Efrat's rabbi: Same-sex couple can raise a family

Speaking at conference on Jewish learning in UK, Rabbi Shlomo Riskin says that although he cannot advocate gay marriage, religious establishment must accept homosexual Jews who wish to stay part of their congregations

WARWICK – "I don't object to gay-lesbian parents or single mothers bringing a child into the world, as long as they do so responsibly," said Rabbi Shlomo Riskin, the rabbi of the Efrat settlement, during a discussion on the subject of Orthodox Judaism and homosexuality Tuesday.

 

The meeting took place as part of the Limmud annual conference on Jewish learning, which is being held in Warwick, Britain this week. Some 2,500 people from the UK and the world participated in this year's conference.

 

The session was attended by many gays and lesbians who spoke of the difficulties they had to endure once their sexual orientation became known in their religious communities.

 

Gregg Drinkwater, the executive director of Jewish Mosaic, The National Center for Sexual and Gender Diversity who chaired the session, said that "young people are scared to approach the rabbi and share their distress… the Orthodox rabbinical establishment in the US and Britain refuses to address this phenomenon."

 

Rabbi Riskin presented to the audience his approach to the subject: Accepting the other despite the ideological differences, so as not to push them out of the congregation.

 

"The synagogue is meant to accept any Jew.
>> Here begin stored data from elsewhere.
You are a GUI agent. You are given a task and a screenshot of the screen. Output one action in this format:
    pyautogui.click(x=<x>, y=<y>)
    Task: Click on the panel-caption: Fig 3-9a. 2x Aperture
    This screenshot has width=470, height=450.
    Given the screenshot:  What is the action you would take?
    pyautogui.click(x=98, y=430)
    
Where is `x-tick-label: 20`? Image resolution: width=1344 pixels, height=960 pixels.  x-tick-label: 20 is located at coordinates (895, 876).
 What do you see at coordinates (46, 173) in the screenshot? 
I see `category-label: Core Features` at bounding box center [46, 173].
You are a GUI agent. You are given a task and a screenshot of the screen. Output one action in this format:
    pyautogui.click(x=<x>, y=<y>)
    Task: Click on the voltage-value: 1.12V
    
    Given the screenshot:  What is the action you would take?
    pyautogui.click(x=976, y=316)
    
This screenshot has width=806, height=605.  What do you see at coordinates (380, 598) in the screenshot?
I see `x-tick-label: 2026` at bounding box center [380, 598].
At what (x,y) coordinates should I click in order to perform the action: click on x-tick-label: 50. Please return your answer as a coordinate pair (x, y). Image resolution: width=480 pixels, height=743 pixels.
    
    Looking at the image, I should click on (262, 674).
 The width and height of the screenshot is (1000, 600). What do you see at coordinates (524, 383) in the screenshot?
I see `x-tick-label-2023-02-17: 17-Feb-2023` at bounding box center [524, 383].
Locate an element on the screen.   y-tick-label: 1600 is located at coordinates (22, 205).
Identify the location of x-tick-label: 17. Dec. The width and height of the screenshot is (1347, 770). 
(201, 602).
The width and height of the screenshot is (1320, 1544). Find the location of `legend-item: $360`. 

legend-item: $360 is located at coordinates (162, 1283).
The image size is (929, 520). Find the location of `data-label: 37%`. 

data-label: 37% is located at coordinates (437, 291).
I must love the foreigner, as well as those who are different. Our role as parents is to love our children, and the rabbis' role is to love the members of their congregation," he stated.

 

'Rabbis must not judge, but accept'

The rabbi spoke of his first encounter with the dilemma through a young member of his congregation in Lincoln Square, a "sensitive and wonderful" young man who one day confessed to Risking that he was not attracted to the opposite sex.

 

"He also asked me if I wanted him to stop attending prayers as part of the minyan. I hugged him and we studied together. He's the one who made me realize that human beings are human beings, and that rabbis must not judge, but accept. Of course I asked him to continue coming to minyan," Riskin recounted.

 

One of the youngsters at the session said that he had been "pushed" to marry by an organization that claimed it could cure his sexual orientation. Rabbi Riskin replied by saying that if someone is bisexual then it would seem right to encourage him to marry, but that it would be wrong to offer this to someone who finds no satisfaction in a relationship with a woman.

 

Despite all this, Riskin stressed the importance of adhering to Orthodox practices, and clarified that he could not advocate gay marriage instead of heterosexual ones.

 

"The Bible goes out against homosexuality and defines it as an abomination," he said. "However, when a man doesn't engage in the act itself – there's no problem. We must remember that we are subordinate to the Halacha, but also to humaneness. When such a large group of people wants to stay part of Judaism, the religious establishment must not ignore it," he concluded.